Always in Season: Steve Litton

How holiday businesses stay lucrative year-round

Name: Steve Litton
Busy season: From Shabbos Nachamu until Succos
Location: Lawrence, New York
Business name: Litton Sukkah
Years in business: Since 1999. We started manufacturing our own line of succahs about 12 years ago
Position: Owner

 

How did you get started?

From the age of 12, I was putting up and taking down succahs together with my brother, first for our family and then for neighbors. Eventually, it grew into a business. As we got older, we realized the succahs on the market weren’t sturdy enough. Customers would get upset that their succahs were flying away in the wind, but we hadn’t designed them, we’d only put them up! But our clients’ frustration inspired us to design our own structurally sound, high-end, quality, lifetime product that would also be easy to store.

 

When do you start preparing?

We never stop. Our succahs are handmade, and we’re manufacturing succahs all year long.

 

What’s it like at peak season?

For about three weeks, we’re all working 18 to 20-hour days nonstop. Even during Chol Hamoed, we’re busy putting up succahs for simchahs like bar mitzvahs and upsherens. And it doesn’t just end when Succos is over — we get busy then taking down succahs and processing orders for the next year.

 

When is downtime?

About a month after Succos until January.

 

What do you do with the leftover stock?

We don’t have leftover stock. Everything is made-to-order, and we have an inventory of rentals.

 

What do you do the rest of the year?

We’re still making succahs. I have multiple shops and locations so I’m always running back and forth to check what’s needed.

 

How do you make it work parnassah-wise?

It’s tricky trying to gauge the market because we don’t want to overproduce and lose money. We never really know what will happen. During Covid, more people were home instead of going to Israel, so they bought their first succah, but who knows what’s going to happen next year?

 

How do you staff the business?

It can be hard to get seasonal workers, and during peak season, we’re always adding more trucks and teams. But it works.

 

What do you make sure to do in your off season?

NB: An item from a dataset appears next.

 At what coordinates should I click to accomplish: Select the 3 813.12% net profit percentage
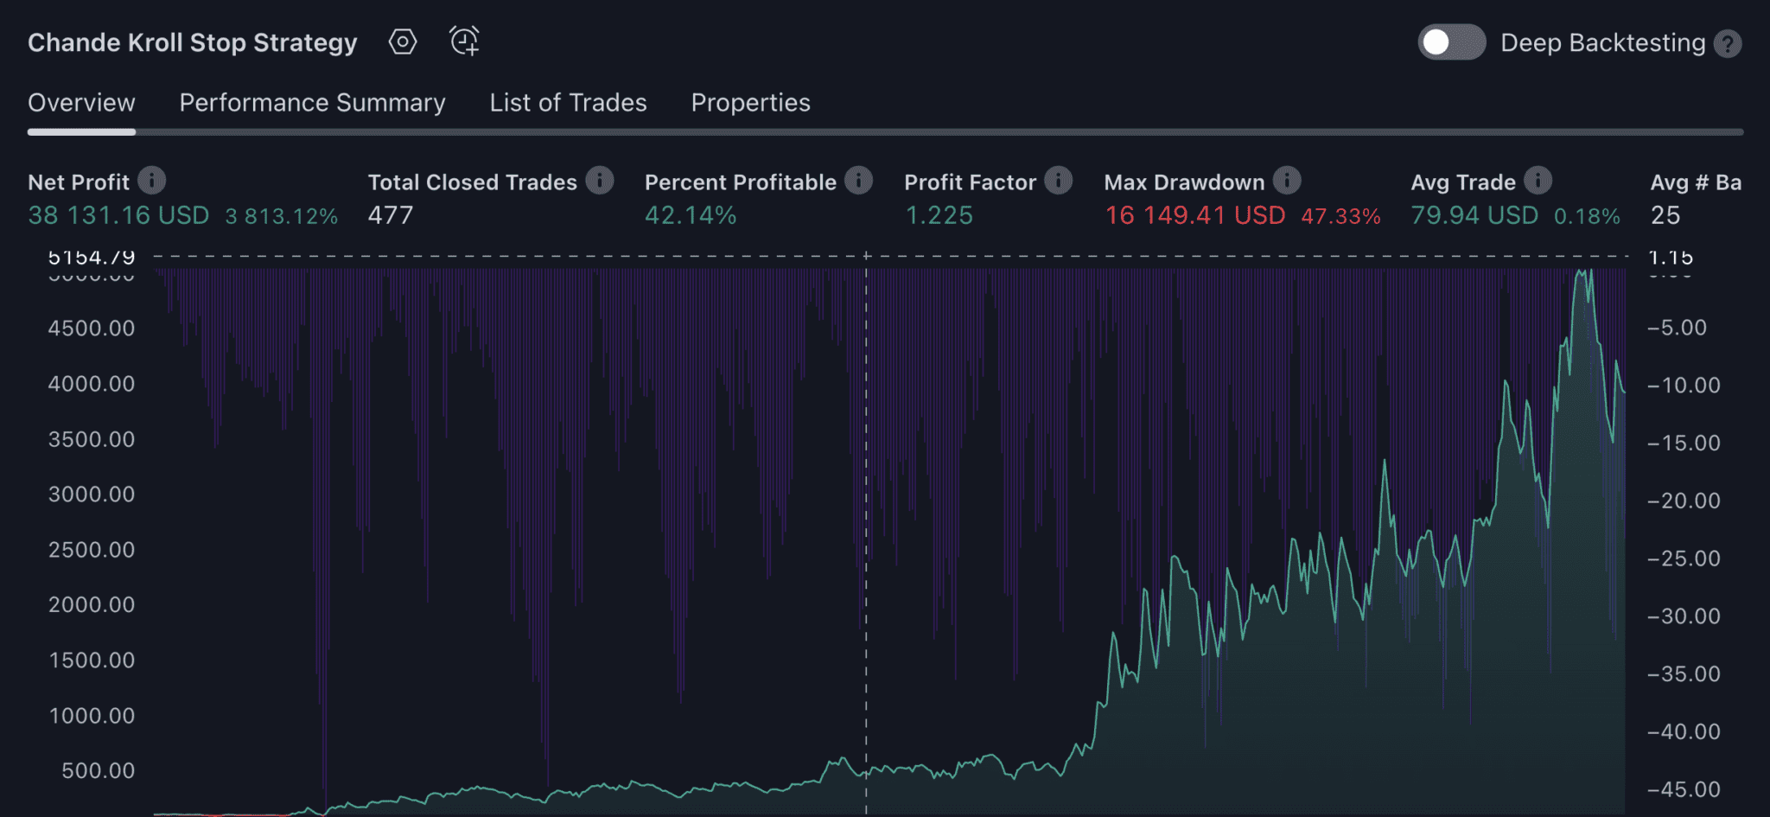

I can’t say I really crash after peak season — I’ve been doing it my whole life so I’m kind of used to it. But I do take a month off to decompress (I enjoy skiing and surfing) and to get organized, getting all my notes in order for the next year.

 

Things you didn’t know about the business before you started:

I didn’t know how much of my income would have to be reinvested back into the business once I started manufacturing. It’s like a never-ending reinvestment.

 

Recommendations for someone who wants to enter the business:

You need a good name more than anything else. I don’t think people can just enter this business. You need good reports going around about your work.

 

Most memorable customer:

We made a custom succah for Amare Stoudemire… he’s six feet-ten inches, so it had to be tall. He put it up outside his Brooklyn apartment without any issues. This year there was an HBO sports special on him, and it showed him davening in his Litton succah.